Andrus Peat is a backup level injury prone talent with a $25 million cap number to cut. Taysom Hill is on the wrong side of 30, doesn't have a starting position, is coming off a bad concussion and Lisfranc injury, and has a $29 million cap number to cut. Because of Mickey Loomis' cap mismanagement, the Saints can't afford to cut their worst players, and many future years with these players become effectively guaranteed because we can't cut them in time to prevent future salaries from vesting. But lets not forget the ultimate disaster contract where Mickey Loomis potentially cost the Saints multiple champioships in their prime window to win in 2017. He looked at Nick Fairley's medical history of heart issues, gave him a $28 million contract in a day when that was big money, with no new medical exams to make sure the known issue had not gotten worse. Fairley calmly signed the contract, got an exam a month later, and never played a down. Mickey Loomis struck it rich on one contract with a player with a concerning injury history: Drew Brees. Ever since Brees, he is a one trick pony, hoping lightning strikes twice. And when Nick Fairley, Andrus Peat, Taysom Hill, Michael Thomas, etc are on the sideline, Saints fans are happy to blame injury for a disappointing season. Injury isn't a bug of GM Mickey Loomis , its a feature.

Borrowing Isn't Free

Under Mickey Loomis, the Saints has increasingly managed the cap by restructuring all their big contracts every season to convert salaries to signing bonuses. Thus, the current year can be brought under the cap in return for putting the next over, in a never ending cycle.
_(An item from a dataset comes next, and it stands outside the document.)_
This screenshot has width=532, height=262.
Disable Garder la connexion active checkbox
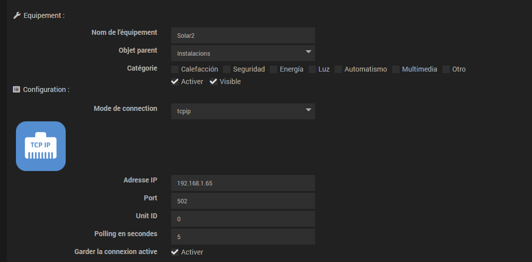pos(175,252)
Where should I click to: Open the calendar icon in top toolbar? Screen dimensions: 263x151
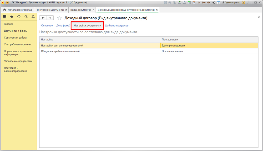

Some fans say that its great to be aggressive and spend the money since salary cap doesn't win games. But we are not beating all the other teams at 9-8 or getting more players. We are losing players in free agency. The money we borrow from future caps just covers up money we borrowed from this years cap in previous years. It is a zero sum game. All that this cycle does, once you are caught in it, is make it very difficult to cut your big contract players if they underperform, so an Andrus Peat gets to play out his deal. Perhaps in 2018 we beat the system and got extra firepower by borrowing ahead in the cap, but now we are so leveraged we are just borrowing to pay past debts. We don't come out ahead of other teams, we come out behind, because we spend the same, just with less present dollars and more future dollars, but we lose roster flexibility, so we spend more than others on busts and blunders we can't release.


Payday Loans on Draft Day

The Patriots often trade back in the NFL draft to secure extra draft picks. But a formula to win 6 Superbowls is not enough for Mickey Loomis. He has won one in 20 years and he intends to get 7 in 140 years via the opposite formula, assuming he lucks into another 6 Drew Brees'. Mickey trades up to get the player he wants. Two first rounders for an average ok starting running back in Mark Ingram? Two first rounders for an injury prone DE in Marcus Davenport who you never knew if he would hold up at the NFL level because he came out of some junior college playing against scholar athletes? Since the Saints often trade away their picks before the draft, their only option to trade up is usually to use picks from future drafts which tend to trade at 50% of their value. That's like paying 50-100% interest for a 1 year loan.  The Patriots ran their franchise like a payday loan business letting desperate teams give them exorbitant profits for short term loans. The Saints see their 6 rings and do the opposite, running their franchise like the payday loans best customer, and the sheep among Saints fans ogle the concept of cash now and celebrate the stupidity.